Ann Arbor, MI—More than a quarter of Americans aged 50 years and older say their drug costs cause financial strain, but many of them don’t ask their pharmacist or other healthcare professionals to help them find lower-cost options.
That’s according to the University of Michigan National Poll on Healthy Aging, a new initiative based at the university’s Institute for Healthcare Policy and Innovation and sponsored by AARP and Michigan Medicine.
The survey notes that most people aged 50 years and older in the United States take two or more prescription medications for prevention or treatment of health issues.

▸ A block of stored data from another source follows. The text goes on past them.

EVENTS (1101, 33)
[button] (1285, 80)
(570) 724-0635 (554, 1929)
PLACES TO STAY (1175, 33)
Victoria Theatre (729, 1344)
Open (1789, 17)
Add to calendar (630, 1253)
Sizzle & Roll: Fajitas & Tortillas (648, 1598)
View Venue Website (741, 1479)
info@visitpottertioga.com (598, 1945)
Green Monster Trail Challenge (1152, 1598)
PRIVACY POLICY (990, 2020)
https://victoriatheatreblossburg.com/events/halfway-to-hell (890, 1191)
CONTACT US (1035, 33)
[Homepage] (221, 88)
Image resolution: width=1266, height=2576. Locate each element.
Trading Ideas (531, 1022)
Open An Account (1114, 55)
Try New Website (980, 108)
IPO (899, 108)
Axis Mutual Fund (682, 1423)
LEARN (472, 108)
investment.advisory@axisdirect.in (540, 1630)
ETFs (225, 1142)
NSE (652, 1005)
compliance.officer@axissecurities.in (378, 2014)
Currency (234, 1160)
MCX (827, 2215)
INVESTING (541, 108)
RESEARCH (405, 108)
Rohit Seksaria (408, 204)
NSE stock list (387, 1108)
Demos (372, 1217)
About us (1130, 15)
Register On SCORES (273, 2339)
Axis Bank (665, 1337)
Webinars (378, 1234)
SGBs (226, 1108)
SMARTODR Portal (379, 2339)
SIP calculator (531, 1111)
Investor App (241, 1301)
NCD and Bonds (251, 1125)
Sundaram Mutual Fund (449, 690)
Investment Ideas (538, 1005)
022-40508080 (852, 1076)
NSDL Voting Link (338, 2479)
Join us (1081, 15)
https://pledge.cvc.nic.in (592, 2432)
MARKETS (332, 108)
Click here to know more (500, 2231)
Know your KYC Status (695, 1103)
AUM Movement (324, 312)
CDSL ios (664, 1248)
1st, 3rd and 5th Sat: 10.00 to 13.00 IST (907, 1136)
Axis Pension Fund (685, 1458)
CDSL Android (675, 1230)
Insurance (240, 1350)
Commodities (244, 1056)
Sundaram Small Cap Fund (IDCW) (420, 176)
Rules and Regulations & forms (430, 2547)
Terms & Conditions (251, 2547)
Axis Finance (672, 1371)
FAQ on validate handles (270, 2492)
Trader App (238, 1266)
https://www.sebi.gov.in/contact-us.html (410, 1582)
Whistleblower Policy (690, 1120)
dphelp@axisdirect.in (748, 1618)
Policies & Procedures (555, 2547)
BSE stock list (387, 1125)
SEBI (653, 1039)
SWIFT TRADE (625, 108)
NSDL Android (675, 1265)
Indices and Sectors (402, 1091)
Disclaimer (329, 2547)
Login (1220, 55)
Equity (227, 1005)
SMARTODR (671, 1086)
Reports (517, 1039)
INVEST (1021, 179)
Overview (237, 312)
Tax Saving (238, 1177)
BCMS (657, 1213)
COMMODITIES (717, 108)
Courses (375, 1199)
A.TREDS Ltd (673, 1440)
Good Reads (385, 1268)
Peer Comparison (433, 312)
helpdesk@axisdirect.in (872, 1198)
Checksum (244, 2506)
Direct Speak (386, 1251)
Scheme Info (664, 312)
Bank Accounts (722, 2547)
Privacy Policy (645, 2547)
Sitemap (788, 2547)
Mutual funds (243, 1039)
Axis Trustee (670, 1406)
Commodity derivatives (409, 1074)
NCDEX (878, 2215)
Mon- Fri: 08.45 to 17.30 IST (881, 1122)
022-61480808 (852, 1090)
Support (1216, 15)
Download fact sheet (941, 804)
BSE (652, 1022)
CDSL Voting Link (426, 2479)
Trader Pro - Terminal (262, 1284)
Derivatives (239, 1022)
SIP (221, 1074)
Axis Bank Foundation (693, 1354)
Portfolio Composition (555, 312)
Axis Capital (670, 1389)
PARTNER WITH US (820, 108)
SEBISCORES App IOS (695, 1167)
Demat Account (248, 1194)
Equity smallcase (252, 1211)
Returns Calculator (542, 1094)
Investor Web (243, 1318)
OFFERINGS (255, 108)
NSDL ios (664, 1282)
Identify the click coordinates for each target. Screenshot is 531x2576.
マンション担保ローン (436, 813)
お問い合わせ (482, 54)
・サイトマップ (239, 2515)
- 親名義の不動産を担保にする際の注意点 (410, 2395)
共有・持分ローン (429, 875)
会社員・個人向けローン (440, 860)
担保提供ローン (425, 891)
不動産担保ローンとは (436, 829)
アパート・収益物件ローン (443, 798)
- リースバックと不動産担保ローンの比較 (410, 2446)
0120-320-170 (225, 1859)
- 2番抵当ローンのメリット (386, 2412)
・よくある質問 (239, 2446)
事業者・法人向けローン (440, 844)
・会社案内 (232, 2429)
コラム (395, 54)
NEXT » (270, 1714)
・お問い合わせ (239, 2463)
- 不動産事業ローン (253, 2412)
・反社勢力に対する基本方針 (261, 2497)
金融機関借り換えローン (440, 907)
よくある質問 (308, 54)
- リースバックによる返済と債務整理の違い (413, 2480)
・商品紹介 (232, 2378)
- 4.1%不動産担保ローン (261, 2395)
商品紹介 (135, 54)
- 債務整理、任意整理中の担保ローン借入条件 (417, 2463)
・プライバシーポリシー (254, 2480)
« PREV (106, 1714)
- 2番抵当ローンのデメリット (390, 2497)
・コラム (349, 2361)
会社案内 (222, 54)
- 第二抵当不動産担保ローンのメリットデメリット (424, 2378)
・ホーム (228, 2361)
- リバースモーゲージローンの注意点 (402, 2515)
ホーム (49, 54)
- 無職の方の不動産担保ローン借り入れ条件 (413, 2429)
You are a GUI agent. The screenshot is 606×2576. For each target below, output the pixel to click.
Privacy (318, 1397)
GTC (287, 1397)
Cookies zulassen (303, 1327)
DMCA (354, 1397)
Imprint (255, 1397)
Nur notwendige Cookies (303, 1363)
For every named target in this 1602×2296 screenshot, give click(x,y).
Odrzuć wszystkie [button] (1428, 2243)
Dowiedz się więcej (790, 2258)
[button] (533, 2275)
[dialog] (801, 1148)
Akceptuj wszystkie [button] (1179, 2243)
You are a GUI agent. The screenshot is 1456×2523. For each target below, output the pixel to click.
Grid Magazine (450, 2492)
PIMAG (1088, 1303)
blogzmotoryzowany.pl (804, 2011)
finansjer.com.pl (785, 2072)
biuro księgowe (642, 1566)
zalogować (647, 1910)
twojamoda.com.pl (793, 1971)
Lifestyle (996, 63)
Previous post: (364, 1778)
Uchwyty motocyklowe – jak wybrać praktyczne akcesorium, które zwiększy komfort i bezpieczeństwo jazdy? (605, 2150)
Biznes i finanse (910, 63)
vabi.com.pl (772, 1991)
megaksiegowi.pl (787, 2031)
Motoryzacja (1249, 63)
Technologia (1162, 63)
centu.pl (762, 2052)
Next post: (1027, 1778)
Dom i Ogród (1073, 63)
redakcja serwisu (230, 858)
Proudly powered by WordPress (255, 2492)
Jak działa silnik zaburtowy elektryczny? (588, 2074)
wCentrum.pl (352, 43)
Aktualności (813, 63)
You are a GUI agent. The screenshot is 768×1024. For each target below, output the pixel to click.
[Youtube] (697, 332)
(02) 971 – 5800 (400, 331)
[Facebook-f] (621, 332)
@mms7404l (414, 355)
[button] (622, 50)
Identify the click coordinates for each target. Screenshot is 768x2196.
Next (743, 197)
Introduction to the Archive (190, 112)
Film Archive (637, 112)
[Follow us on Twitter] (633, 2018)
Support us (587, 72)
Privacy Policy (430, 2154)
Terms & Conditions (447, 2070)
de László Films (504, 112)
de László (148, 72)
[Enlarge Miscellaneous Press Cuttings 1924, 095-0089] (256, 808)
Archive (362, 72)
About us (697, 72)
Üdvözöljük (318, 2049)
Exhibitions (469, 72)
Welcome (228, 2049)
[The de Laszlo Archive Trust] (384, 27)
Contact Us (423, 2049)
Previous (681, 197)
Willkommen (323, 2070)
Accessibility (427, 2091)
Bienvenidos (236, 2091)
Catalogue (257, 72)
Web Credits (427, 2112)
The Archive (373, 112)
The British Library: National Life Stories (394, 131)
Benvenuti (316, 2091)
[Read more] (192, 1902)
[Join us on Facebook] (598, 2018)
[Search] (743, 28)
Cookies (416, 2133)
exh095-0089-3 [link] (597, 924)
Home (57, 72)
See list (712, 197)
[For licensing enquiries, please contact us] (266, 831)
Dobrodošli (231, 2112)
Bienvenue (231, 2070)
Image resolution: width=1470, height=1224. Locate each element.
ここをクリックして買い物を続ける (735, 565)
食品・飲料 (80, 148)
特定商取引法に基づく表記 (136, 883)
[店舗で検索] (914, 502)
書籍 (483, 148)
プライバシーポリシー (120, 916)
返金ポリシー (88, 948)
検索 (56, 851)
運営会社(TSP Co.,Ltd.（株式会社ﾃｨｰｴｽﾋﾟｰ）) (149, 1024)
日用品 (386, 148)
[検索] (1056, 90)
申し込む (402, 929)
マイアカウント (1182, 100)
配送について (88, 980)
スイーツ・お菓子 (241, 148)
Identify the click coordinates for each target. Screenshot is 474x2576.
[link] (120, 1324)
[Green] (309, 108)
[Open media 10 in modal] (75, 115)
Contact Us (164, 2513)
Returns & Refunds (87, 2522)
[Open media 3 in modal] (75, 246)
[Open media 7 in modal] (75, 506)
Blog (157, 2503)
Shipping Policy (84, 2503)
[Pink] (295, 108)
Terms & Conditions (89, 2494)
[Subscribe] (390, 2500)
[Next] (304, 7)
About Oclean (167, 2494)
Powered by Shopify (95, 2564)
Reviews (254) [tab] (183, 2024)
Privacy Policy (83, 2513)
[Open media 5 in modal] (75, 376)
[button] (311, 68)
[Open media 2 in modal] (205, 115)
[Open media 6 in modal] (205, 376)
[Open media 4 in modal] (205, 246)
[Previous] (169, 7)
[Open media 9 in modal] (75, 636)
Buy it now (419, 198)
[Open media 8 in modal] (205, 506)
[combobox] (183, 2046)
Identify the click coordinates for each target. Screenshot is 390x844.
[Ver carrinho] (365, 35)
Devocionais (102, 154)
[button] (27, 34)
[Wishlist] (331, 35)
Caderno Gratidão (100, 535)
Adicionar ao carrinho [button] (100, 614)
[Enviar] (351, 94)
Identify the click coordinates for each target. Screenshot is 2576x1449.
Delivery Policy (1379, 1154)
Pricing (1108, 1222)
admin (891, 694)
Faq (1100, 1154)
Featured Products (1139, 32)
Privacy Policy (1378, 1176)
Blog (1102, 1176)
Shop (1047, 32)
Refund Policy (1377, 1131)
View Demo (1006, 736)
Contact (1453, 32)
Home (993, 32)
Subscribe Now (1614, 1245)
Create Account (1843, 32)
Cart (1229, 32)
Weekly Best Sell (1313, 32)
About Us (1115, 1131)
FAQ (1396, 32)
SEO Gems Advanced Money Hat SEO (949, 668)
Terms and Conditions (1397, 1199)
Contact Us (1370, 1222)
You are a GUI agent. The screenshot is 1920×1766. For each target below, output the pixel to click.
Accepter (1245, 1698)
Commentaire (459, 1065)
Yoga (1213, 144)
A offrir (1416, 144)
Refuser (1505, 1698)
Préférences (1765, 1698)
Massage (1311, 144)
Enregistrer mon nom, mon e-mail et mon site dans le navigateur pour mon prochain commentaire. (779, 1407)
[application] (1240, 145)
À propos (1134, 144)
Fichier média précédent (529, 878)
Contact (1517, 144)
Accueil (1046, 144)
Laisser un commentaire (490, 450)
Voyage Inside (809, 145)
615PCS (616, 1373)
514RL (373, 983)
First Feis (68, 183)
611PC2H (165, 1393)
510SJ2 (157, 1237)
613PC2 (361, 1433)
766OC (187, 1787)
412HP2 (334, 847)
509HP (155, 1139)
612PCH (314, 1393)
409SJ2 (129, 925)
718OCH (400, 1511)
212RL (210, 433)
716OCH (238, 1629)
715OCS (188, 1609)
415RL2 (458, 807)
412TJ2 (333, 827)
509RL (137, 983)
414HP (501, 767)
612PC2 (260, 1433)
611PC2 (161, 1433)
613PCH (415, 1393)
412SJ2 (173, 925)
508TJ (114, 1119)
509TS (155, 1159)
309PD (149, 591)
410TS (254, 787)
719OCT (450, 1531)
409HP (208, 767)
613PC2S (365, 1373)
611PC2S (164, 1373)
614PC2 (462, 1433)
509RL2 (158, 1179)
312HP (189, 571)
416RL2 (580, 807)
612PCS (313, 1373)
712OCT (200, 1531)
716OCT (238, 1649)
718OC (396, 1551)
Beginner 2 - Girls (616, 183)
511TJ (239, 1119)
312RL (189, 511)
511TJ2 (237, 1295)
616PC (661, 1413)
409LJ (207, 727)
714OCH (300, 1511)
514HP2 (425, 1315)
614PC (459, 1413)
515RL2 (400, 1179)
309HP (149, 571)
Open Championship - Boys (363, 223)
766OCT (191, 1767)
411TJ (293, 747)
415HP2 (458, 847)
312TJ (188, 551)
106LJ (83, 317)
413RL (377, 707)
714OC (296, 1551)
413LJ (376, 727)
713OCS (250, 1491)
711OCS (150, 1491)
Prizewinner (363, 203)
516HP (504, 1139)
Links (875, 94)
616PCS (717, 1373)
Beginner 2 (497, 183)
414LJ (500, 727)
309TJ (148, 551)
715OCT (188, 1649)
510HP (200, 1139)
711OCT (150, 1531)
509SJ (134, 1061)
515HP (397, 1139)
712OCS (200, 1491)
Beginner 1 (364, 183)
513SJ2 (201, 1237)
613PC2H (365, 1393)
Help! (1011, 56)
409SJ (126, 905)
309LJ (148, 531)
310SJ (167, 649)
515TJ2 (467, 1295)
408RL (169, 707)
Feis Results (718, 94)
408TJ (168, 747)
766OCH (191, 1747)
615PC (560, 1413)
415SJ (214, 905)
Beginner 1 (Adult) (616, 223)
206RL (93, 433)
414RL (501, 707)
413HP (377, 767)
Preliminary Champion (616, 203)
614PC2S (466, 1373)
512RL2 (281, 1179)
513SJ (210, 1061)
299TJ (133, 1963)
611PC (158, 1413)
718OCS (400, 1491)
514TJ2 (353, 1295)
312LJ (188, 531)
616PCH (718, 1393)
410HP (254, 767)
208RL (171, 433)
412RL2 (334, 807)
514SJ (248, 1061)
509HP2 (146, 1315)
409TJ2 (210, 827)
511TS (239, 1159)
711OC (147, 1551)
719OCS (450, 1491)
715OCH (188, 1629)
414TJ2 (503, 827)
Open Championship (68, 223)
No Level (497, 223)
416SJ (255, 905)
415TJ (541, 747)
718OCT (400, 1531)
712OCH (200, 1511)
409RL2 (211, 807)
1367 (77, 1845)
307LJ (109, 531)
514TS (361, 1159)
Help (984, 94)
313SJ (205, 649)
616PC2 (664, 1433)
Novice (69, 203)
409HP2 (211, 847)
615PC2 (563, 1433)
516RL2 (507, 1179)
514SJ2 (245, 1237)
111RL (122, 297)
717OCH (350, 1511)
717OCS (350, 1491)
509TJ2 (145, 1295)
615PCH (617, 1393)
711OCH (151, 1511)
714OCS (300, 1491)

“We already know that cost can keep patients from taking the drugs they need to maintain health or prevent complications, but these new data suggest that many older adults aren’t talking to their doctors or pharmacists about cost and less-expensive alternatives as often as they could,” explained Preeti Malani, MD, director of the poll and a professor of internal medicine at the University of Michigan Medical School. “This represents an opportunity for patients, clinicians—as well as health systems, insurers and policymakers.”
The poll involved a nationally representative sample including 2,131 participants, about half of them aged 50 to 64 years, and the other half aged 65 to 90 years, who are eligible for Medicare. The questions were available online, and laptops and Internet access were provided to respondents who did not have those tools.
Overall, 27% responded that prescription drug costs posed a financial burden. Yet 49% of those hadn’t discussed the problem with their physician. Of respondents who did raise the questions with a healthcare professional, 67% of those who talked to their doctor and 37% of those who talked to their pharmacist were able to get a recommendation for a less-expensive medication, according to poll results.
High cost was especially an issue for the one in six respondents reporting a “high complexity” of prescription management, defined as taking six or more prescriptions drugs and seeing more than one doctor.
“Based on these findings, and other evidence, we encourage patients to speak up during their clinic visits, and when they’re at the pharmacy, and ask about ways to reduce the cost of their prescriptions,” Malani emphasized. “But equally, we see a need for health professionals to find ways to more routinely engage with patients about cost— especially through formal medication reviews such as the one that Medicare will cover.”